About this exercise: Whatever appears in the records, write it out again exactly.

Items from a data source:
%%

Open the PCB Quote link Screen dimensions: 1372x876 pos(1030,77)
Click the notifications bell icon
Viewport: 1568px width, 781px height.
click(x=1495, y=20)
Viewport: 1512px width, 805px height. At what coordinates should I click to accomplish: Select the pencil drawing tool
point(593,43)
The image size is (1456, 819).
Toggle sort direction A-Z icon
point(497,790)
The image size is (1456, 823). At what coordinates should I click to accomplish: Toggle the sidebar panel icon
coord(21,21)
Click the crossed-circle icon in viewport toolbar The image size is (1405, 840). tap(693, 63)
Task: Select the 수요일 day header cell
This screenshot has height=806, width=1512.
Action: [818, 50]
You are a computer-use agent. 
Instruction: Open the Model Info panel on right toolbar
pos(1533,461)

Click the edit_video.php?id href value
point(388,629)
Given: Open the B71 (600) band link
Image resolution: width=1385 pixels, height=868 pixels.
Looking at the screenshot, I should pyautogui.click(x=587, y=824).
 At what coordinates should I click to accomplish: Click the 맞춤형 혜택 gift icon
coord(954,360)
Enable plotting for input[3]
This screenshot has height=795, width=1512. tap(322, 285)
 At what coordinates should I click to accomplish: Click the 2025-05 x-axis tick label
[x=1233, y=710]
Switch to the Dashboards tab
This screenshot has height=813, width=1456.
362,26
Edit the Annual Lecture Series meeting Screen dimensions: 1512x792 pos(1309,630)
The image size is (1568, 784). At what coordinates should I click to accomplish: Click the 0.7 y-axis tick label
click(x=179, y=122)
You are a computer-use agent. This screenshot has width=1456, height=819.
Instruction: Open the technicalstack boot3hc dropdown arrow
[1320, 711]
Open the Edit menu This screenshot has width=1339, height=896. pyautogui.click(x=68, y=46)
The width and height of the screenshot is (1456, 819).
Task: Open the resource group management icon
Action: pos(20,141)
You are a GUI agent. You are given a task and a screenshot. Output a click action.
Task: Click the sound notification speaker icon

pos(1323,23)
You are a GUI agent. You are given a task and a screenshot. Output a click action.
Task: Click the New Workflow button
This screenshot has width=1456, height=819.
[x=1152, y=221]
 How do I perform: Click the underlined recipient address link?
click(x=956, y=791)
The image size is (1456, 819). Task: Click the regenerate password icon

%%

Finished exercise:
Open the PCB Quote link Screen dimensions: 1372x876 pos(1030,77)
Click the notifications bell icon
Viewport: 1568px width, 781px height.
click(x=1495, y=20)
Viewport: 1512px width, 805px height. At what coordinates should I click to accomplish: Select the pencil drawing tool
point(593,43)
The image size is (1456, 819).
Toggle sort direction A-Z icon
point(497,790)
The image size is (1456, 823). At what coordinates should I click to accomplish: Toggle the sidebar panel icon
coord(21,21)
Click the crossed-circle icon in viewport toolbar The image size is (1405, 840). tap(693, 63)
Task: Select the 수요일 day header cell
This screenshot has height=806, width=1512.
Action: [818, 50]
You are a computer-use agent. 
Instruction: Open the Model Info panel on right toolbar
pos(1533,461)

Click the edit_video.php?id href value
point(388,629)
Given: Open the B71 (600) band link
Image resolution: width=1385 pixels, height=868 pixels.
Looking at the screenshot, I should pyautogui.click(x=587, y=824).
 At what coordinates should I click to accomplish: Click the 맞춤형 혜택 gift icon
coord(954,360)
Enable plotting for input[3]
This screenshot has height=795, width=1512. tap(322, 285)
 At what coordinates should I click to accomplish: Click the 2025-05 x-axis tick label
[x=1233, y=710]
Switch to the Dashboards tab
This screenshot has height=813, width=1456.
362,26
Edit the Annual Lecture Series meeting Screen dimensions: 1512x792 pos(1309,630)
The image size is (1568, 784). At what coordinates should I click to accomplish: Click the 0.7 y-axis tick label
click(x=179, y=122)
You are a computer-use agent. This screenshot has width=1456, height=819.
Instruction: Open the technicalstack boot3hc dropdown arrow
[1320, 711]
Open the Edit menu This screenshot has width=1339, height=896. pyautogui.click(x=68, y=46)
The width and height of the screenshot is (1456, 819).
Task: Open the resource group management icon
Action: pos(20,141)
You are a GUI agent. You are given a task and a screenshot. Output a click action.
Task: Click the sound notification speaker icon

pos(1323,23)
You are a GUI agent. You are given a task and a screenshot. Output a click action.
Task: Click the New Workflow button
This screenshot has width=1456, height=819.
[x=1152, y=221]
 How do I perform: Click the underlined recipient address link?
click(x=956, y=791)
The image size is (1456, 819). Task: Click the regenerate password icon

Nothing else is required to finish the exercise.